[Your objective] In which lines of the data does the string "computer" appear? Copy every one.

*** Provided data ***

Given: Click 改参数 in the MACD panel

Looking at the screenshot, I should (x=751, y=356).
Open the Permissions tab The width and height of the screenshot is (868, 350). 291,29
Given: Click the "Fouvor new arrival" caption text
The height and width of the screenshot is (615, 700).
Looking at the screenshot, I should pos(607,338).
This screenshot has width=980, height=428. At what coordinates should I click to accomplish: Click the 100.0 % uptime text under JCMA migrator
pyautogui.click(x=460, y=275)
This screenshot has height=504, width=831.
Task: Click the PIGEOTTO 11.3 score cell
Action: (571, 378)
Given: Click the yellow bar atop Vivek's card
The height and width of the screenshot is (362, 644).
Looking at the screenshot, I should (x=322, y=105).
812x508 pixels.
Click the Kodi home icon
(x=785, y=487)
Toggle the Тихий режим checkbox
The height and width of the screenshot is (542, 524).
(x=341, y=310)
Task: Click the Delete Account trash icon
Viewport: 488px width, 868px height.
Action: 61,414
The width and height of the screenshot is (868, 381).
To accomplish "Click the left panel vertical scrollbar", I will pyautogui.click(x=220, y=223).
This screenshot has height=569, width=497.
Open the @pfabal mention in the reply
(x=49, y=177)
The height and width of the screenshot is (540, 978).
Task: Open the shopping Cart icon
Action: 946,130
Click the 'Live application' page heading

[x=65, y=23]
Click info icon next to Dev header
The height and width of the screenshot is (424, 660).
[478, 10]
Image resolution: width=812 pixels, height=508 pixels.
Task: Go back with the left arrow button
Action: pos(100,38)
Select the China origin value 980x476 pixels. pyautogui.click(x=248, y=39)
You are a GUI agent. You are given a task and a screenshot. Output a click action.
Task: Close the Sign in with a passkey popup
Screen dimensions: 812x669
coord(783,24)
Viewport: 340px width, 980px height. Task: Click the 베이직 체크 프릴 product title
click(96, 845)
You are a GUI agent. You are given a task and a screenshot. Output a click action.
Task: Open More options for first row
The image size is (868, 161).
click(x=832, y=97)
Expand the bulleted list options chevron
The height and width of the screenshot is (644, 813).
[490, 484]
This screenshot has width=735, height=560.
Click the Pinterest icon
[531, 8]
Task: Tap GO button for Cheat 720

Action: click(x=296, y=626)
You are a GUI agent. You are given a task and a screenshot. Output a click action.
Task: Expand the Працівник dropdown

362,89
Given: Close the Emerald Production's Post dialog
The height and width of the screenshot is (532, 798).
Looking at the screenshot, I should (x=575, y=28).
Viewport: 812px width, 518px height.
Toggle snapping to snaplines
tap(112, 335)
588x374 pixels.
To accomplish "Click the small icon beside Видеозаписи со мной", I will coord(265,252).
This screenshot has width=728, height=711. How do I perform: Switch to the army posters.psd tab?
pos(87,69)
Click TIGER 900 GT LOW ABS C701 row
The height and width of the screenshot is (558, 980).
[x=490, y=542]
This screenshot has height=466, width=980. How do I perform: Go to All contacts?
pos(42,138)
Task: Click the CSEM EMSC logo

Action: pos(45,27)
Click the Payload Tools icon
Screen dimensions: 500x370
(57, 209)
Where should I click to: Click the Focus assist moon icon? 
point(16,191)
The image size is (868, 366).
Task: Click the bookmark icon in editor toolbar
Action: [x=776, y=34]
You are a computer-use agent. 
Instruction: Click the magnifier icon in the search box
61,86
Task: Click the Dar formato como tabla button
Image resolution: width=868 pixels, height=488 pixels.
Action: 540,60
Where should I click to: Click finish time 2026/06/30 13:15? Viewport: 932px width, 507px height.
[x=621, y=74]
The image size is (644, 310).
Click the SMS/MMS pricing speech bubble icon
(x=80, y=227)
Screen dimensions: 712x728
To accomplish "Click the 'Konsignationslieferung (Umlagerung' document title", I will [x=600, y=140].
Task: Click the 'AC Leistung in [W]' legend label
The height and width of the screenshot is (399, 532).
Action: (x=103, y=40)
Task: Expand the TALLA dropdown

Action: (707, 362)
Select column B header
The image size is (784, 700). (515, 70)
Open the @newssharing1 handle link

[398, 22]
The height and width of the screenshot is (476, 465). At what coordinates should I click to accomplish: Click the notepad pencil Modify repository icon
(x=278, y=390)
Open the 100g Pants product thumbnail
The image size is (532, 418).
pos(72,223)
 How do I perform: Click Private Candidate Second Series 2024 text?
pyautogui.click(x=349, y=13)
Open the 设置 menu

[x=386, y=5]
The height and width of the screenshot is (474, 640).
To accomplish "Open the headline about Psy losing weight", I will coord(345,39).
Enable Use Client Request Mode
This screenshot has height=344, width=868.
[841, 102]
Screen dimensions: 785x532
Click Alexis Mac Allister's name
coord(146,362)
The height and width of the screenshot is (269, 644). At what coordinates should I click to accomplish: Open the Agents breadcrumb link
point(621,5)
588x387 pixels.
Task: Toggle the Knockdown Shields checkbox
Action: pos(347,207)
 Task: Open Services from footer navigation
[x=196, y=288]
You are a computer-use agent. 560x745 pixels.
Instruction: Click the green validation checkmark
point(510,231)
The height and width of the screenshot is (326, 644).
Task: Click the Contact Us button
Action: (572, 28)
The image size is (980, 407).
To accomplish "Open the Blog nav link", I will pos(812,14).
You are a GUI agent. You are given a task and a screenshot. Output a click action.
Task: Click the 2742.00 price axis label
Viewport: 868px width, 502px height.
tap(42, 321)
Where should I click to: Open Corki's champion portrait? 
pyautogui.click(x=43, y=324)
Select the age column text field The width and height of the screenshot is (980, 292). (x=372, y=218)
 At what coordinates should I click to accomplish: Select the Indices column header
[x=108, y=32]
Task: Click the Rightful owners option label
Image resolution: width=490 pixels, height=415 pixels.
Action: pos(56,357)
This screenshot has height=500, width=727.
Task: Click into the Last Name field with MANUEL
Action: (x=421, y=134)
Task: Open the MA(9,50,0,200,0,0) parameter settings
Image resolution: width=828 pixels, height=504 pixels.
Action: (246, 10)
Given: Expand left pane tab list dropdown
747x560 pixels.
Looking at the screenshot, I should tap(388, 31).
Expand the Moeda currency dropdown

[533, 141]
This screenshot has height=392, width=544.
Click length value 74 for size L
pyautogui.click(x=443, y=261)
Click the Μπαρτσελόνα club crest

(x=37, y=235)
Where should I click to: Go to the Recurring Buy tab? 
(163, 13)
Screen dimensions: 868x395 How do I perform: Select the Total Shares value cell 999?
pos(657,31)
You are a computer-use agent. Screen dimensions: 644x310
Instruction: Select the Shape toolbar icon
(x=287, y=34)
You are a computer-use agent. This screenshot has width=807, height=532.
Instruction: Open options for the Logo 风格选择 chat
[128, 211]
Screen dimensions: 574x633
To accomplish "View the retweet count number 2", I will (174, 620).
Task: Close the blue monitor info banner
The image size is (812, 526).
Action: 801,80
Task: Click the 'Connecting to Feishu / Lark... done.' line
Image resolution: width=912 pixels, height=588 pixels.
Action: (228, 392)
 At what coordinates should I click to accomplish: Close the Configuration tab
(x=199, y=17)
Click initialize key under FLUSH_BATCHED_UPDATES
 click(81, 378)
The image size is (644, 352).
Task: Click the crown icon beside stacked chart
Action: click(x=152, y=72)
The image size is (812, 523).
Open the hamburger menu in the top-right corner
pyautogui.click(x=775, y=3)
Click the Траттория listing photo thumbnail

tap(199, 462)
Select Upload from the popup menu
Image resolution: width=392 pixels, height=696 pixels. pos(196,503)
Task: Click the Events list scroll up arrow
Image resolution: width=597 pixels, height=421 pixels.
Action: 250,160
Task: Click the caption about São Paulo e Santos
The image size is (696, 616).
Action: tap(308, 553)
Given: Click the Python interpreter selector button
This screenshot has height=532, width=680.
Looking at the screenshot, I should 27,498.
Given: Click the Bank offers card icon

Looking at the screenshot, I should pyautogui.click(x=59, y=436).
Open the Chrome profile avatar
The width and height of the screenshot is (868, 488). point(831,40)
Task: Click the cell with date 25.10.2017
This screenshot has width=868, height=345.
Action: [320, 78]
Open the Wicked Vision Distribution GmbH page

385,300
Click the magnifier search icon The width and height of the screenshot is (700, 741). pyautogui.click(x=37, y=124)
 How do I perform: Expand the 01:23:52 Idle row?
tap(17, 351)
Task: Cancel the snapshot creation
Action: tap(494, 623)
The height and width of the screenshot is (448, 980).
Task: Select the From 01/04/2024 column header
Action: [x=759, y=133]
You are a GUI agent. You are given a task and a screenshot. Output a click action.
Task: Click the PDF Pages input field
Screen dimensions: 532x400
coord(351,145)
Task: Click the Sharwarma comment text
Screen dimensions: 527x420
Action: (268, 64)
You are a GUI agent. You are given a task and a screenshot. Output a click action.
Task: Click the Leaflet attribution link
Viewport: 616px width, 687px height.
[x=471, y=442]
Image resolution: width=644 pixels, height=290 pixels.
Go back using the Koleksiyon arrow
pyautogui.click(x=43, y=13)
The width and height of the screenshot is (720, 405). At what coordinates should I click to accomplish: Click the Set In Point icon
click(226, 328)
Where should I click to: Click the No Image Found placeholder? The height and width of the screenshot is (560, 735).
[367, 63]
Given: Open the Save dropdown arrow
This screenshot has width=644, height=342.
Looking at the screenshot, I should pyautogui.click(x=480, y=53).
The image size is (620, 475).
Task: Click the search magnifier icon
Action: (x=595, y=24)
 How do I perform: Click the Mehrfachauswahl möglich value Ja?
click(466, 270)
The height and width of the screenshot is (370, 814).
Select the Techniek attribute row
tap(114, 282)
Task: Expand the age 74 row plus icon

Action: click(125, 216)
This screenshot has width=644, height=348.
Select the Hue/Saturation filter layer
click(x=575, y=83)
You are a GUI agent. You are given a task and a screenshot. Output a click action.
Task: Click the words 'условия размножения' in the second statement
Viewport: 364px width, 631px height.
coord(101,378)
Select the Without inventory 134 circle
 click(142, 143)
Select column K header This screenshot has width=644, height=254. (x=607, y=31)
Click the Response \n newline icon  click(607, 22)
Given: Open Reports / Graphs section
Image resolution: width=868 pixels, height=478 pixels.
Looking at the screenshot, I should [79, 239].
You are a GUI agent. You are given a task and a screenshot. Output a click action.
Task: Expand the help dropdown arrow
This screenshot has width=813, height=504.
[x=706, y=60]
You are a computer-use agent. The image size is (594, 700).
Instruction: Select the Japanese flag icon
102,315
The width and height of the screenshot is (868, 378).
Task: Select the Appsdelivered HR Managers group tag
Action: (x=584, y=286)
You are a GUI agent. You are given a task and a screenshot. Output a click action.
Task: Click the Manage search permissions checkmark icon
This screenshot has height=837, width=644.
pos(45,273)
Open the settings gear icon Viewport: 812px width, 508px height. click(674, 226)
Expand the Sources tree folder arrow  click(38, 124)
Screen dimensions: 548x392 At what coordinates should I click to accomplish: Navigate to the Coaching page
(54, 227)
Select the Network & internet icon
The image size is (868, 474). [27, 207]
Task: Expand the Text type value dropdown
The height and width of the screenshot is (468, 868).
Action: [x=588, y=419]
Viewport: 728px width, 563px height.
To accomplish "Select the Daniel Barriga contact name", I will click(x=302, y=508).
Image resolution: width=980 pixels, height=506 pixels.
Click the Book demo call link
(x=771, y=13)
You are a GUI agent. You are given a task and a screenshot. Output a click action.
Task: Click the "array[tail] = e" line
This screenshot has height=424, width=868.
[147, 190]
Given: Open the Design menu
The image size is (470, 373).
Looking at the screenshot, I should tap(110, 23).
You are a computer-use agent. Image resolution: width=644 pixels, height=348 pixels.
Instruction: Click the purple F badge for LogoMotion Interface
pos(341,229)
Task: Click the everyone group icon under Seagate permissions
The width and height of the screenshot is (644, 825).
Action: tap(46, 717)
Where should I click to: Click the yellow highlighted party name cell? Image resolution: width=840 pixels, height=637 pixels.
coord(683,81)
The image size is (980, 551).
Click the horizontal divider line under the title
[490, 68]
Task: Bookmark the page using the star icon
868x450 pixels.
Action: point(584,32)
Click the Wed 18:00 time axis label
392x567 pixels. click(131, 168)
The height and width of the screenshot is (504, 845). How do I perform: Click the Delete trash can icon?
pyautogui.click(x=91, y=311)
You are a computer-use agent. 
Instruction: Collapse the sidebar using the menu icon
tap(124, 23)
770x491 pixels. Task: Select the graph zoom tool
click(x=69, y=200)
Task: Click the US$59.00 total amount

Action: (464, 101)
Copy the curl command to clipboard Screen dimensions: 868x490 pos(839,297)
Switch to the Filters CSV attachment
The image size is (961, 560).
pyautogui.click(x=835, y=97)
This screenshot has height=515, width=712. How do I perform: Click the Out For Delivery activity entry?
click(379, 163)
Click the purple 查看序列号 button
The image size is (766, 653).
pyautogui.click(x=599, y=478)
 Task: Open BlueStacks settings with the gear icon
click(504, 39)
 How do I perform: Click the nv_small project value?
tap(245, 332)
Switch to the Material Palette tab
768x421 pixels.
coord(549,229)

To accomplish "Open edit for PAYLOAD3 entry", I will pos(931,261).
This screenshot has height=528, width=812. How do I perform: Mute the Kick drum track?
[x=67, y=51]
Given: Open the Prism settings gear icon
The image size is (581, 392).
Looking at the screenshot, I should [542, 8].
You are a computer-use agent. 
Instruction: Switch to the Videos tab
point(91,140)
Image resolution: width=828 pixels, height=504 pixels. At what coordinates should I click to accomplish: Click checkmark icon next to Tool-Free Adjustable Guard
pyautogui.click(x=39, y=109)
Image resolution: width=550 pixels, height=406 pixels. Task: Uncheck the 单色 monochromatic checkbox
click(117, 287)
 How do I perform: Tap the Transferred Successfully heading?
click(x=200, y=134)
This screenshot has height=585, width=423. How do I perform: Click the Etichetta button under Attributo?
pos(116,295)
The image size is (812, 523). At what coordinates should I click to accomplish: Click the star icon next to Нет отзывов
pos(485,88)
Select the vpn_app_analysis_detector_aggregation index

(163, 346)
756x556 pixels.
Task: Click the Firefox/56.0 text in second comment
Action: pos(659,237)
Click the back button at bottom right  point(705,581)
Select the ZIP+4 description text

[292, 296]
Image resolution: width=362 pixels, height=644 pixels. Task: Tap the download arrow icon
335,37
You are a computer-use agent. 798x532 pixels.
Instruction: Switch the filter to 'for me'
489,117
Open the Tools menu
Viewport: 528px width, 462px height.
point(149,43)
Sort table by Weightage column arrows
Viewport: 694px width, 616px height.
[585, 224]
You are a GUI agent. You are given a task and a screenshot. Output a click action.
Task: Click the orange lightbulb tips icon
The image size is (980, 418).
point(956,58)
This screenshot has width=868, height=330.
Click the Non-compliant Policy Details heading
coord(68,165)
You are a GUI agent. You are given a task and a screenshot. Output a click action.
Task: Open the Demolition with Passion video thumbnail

*** End of Provided data ***

[Answer box]
You are a computer-use agent. 
You are a computer-use agent. 560x745 pixels.
You are a computer-use agent. Screen dimensions: 644x310
You are a computer-use agent. This screenshot has width=807, height=532.
You are a computer-use agent. The image size is (594, 700).
You are a computer-use agent. Image resolution: width=644 pixels, height=348 pixels.
You are a computer-use agent. 
You are a computer-use agent. 
You are a computer-use agent. 798x532 pixels.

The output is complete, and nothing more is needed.